[Records from a collection]
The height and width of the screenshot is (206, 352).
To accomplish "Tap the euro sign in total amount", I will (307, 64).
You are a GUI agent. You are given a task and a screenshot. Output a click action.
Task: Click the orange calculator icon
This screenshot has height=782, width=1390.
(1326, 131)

---

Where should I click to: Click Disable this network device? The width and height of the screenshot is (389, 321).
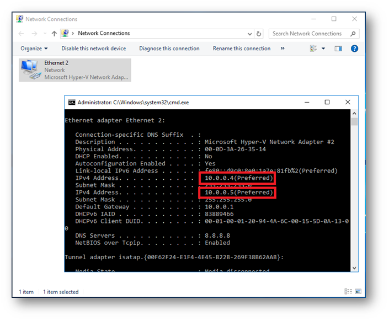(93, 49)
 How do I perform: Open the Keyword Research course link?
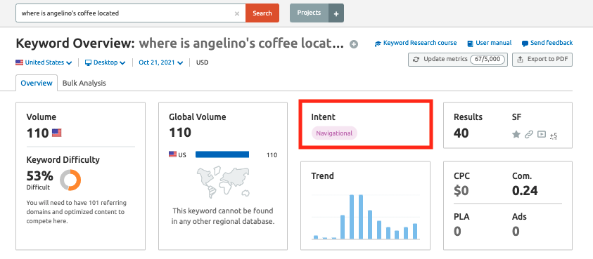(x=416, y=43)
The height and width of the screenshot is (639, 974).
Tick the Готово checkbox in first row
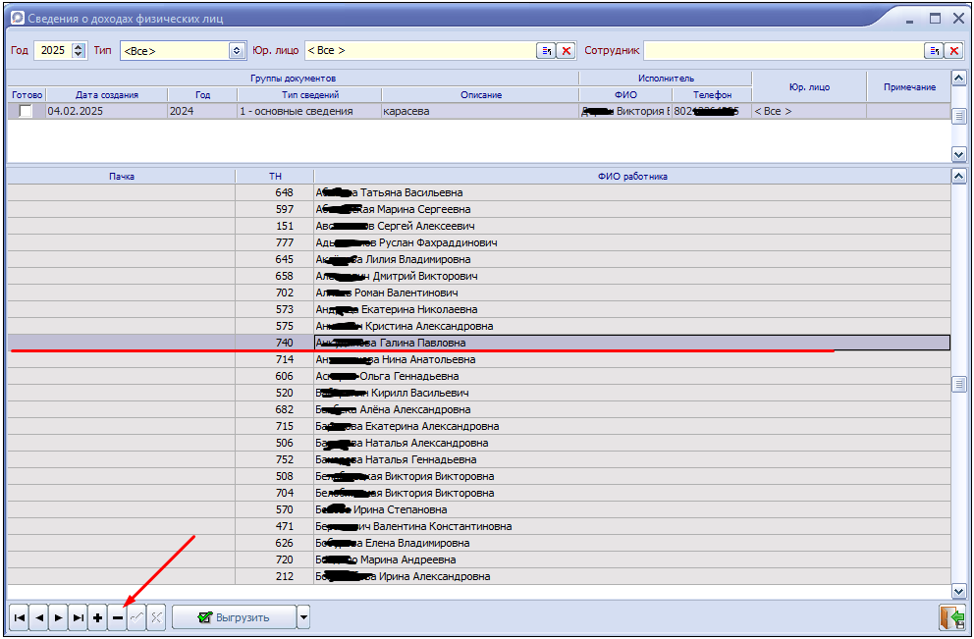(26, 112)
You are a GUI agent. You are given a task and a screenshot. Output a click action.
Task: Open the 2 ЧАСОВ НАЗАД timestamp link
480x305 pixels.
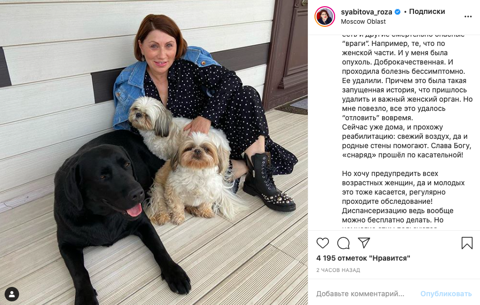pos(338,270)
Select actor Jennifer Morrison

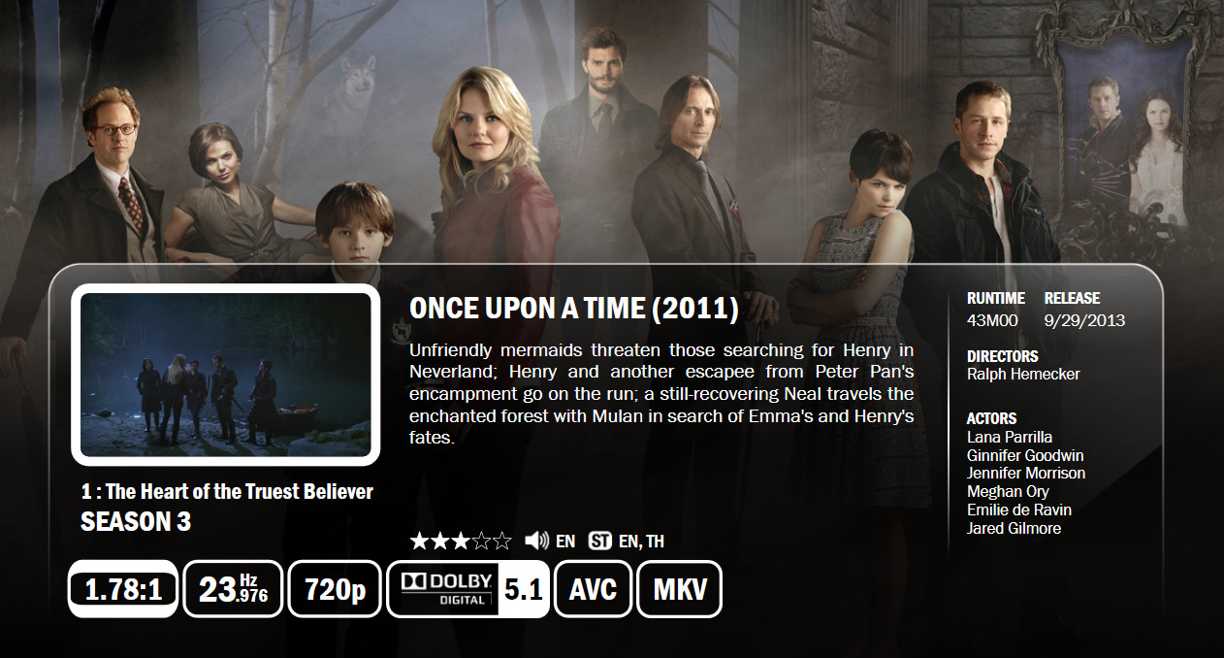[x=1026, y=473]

> **STATED PROBLEM**:
Arrange the listing lines as a Markdown table with the columns No. and Line, starting at the line that contains "Where should I" and stopping after the line that contains "[x=1026, y=473]". Skip blank lines and leave the pictures out.

> **THE RESPONSE**:
| No. | Line |
|---|---|
| 1 | Where should I click to: Click Disable this network device? The width and height of the screenshot is (389, 321). |
| 2 | (93, 49) |
| 3 |  How do I perform: Open the Keyword Research course link? |
| 4 | (x=416, y=43) |
| 5 | The height and width of the screenshot is (639, 974). |
| 6 | Tick the Готово checkbox in first row |
| 7 | (26, 112) |
| 8 | You are a GUI agent. You are given a task and a screenshot. Output a click action. |
| 9 | Task: Open the 2 ЧАСОВ НАЗАД timestamp link |
| 10 | 480x305 pixels. |
| 11 | pos(338,270) |
| 12 | Select actor Jennifer Morrison |
| 13 | [x=1026, y=473] |